Top of Stored data

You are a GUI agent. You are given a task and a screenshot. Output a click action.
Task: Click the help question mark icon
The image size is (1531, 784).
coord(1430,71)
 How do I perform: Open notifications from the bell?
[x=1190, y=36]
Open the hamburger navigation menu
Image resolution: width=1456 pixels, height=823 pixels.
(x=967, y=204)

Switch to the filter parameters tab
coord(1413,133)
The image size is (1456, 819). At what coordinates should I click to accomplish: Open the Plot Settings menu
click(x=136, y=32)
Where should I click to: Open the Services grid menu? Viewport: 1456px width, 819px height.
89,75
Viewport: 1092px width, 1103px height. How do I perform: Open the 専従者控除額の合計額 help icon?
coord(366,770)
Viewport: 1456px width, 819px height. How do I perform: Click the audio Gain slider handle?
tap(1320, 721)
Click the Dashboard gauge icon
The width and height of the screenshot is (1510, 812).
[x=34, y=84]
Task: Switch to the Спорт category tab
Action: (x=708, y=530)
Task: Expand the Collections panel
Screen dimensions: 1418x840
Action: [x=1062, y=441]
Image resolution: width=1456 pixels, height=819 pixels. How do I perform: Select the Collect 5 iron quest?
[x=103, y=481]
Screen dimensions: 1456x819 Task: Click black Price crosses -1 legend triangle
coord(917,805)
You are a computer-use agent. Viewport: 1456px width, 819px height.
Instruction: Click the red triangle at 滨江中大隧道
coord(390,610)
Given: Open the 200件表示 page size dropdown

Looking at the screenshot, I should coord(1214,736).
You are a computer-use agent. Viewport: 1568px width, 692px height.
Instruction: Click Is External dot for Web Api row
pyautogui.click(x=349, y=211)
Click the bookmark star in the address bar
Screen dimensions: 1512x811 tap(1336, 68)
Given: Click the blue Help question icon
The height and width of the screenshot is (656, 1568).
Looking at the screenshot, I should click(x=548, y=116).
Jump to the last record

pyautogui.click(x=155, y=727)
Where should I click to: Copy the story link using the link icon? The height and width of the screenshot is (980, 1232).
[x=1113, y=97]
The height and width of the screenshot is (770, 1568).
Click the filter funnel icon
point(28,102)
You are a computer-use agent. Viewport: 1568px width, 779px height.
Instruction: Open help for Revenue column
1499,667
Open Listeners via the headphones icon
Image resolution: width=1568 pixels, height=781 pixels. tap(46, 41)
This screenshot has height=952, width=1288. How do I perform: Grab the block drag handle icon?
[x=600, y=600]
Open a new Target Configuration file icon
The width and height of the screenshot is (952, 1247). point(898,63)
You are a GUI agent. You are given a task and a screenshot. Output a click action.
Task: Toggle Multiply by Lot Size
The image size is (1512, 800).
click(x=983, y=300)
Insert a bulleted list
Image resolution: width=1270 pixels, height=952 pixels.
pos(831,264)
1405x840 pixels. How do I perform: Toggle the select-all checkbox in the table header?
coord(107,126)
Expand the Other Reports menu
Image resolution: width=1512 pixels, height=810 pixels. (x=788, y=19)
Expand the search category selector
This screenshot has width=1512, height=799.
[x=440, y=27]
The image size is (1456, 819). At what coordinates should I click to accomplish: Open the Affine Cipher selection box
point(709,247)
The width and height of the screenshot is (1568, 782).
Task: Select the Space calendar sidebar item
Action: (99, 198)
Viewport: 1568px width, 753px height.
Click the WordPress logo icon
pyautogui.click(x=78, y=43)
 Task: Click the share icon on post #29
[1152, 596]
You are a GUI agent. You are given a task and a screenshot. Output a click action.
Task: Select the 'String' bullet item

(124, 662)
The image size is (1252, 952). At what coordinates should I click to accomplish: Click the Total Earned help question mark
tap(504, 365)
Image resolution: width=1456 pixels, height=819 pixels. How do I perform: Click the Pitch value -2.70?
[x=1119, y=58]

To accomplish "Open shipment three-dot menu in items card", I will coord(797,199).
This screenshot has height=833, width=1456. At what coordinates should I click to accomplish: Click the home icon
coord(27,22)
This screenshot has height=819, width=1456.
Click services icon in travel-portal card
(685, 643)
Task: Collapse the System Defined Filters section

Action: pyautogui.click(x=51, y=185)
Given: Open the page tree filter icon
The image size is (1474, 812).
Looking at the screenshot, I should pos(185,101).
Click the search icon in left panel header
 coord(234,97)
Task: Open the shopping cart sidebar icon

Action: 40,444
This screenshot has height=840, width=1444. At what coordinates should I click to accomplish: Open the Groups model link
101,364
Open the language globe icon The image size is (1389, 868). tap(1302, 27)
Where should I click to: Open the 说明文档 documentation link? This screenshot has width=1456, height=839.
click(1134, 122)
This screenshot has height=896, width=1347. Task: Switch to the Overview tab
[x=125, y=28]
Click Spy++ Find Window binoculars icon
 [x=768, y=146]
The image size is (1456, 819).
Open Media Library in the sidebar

Bottom of Stored data

The entries above must be copied verbatim. Leave none out.

You are a GUI agent. You are given a task and a screenshot. Output a click action.
Task: Click the help question mark icon
The image size is (1531, 784).
coord(1430,71)
 How do I perform: Open notifications from the bell?
[x=1190, y=36]
Open the hamburger navigation menu
Image resolution: width=1456 pixels, height=823 pixels.
(x=967, y=204)

Switch to the filter parameters tab
coord(1413,133)
The image size is (1456, 819). At what coordinates should I click to accomplish: Open the Plot Settings menu
click(x=136, y=32)
Where should I click to: Open the Services grid menu? Viewport: 1456px width, 819px height.
89,75
Viewport: 1092px width, 1103px height. How do I perform: Open the 専従者控除額の合計額 help icon?
coord(366,770)
Viewport: 1456px width, 819px height. How do I perform: Click the audio Gain slider handle?
tap(1320, 721)
Click the Dashboard gauge icon
The width and height of the screenshot is (1510, 812).
[x=34, y=84]
Task: Switch to the Спорт category tab
Action: (x=708, y=530)
Task: Expand the Collections panel
Screen dimensions: 1418x840
Action: [x=1062, y=441]
Image resolution: width=1456 pixels, height=819 pixels. How do I perform: Select the Collect 5 iron quest?
[x=103, y=481]
Screen dimensions: 1456x819 Task: Click black Price crosses -1 legend triangle
coord(917,805)
You are a computer-use agent. Viewport: 1456px width, 819px height.
Instruction: Click the red triangle at 滨江中大隧道
coord(390,610)
Given: Open the 200件表示 page size dropdown

Looking at the screenshot, I should coord(1214,736).
You are a computer-use agent. Viewport: 1568px width, 692px height.
Instruction: Click Is External dot for Web Api row
pyautogui.click(x=349, y=211)
Click the bookmark star in the address bar
Screen dimensions: 1512x811 tap(1336, 68)
Given: Click the blue Help question icon
The height and width of the screenshot is (656, 1568).
Looking at the screenshot, I should click(x=548, y=116).
Jump to the last record

pyautogui.click(x=155, y=727)
Where should I click to: Copy the story link using the link icon? The height and width of the screenshot is (980, 1232).
[x=1113, y=97]
The height and width of the screenshot is (770, 1568).
Click the filter funnel icon
point(28,102)
You are a computer-use agent. Viewport: 1568px width, 779px height.
Instruction: Open help for Revenue column
1499,667
Open Listeners via the headphones icon
Image resolution: width=1568 pixels, height=781 pixels. tap(46, 41)
This screenshot has height=952, width=1288. How do I perform: Grab the block drag handle icon?
[x=600, y=600]
Open a new Target Configuration file icon
The width and height of the screenshot is (952, 1247). point(898,63)
You are a GUI agent. You are given a task and a screenshot. Output a click action.
Task: Toggle Multiply by Lot Size
The image size is (1512, 800).
click(x=983, y=300)
Insert a bulleted list
Image resolution: width=1270 pixels, height=952 pixels.
pos(831,264)
1405x840 pixels. How do I perform: Toggle the select-all checkbox in the table header?
coord(107,126)
Expand the Other Reports menu
Image resolution: width=1512 pixels, height=810 pixels. (x=788, y=19)
Expand the search category selector
This screenshot has width=1512, height=799.
[x=440, y=27]
The image size is (1456, 819). At what coordinates should I click to accomplish: Open the Affine Cipher selection box
point(709,247)
The width and height of the screenshot is (1568, 782).
Task: Select the Space calendar sidebar item
Action: (99, 198)
Viewport: 1568px width, 753px height.
Click the WordPress logo icon
pyautogui.click(x=78, y=43)
 Task: Click the share icon on post #29
[1152, 596]
You are a GUI agent. You are given a task and a screenshot. Output a click action.
Task: Select the 'String' bullet item

(124, 662)
The image size is (1252, 952). At what coordinates should I click to accomplish: Click the Total Earned help question mark
tap(504, 365)
Image resolution: width=1456 pixels, height=819 pixels. How do I perform: Click the Pitch value -2.70?
[x=1119, y=58]

To accomplish "Open shipment three-dot menu in items card", I will coord(797,199).
This screenshot has height=833, width=1456. At what coordinates should I click to accomplish: Click the home icon
coord(27,22)
This screenshot has height=819, width=1456.
Click services icon in travel-portal card
(685, 643)
Task: Collapse the System Defined Filters section

Action: pyautogui.click(x=51, y=185)
Given: Open the page tree filter icon
The image size is (1474, 812).
Looking at the screenshot, I should pos(185,101).
Click the search icon in left panel header
 coord(234,97)
Task: Open the shopping cart sidebar icon

Action: 40,444
This screenshot has height=840, width=1444. At what coordinates should I click to accomplish: Open the Groups model link
101,364
Open the language globe icon The image size is (1389, 868). tap(1302, 27)
Where should I click to: Open the 说明文档 documentation link? This screenshot has width=1456, height=839.
click(1134, 122)
This screenshot has height=896, width=1347. Task: Switch to the Overview tab
[x=125, y=28]
Click Spy++ Find Window binoculars icon
 [x=768, y=146]
The image size is (1456, 819).
Open Media Library in the sidebar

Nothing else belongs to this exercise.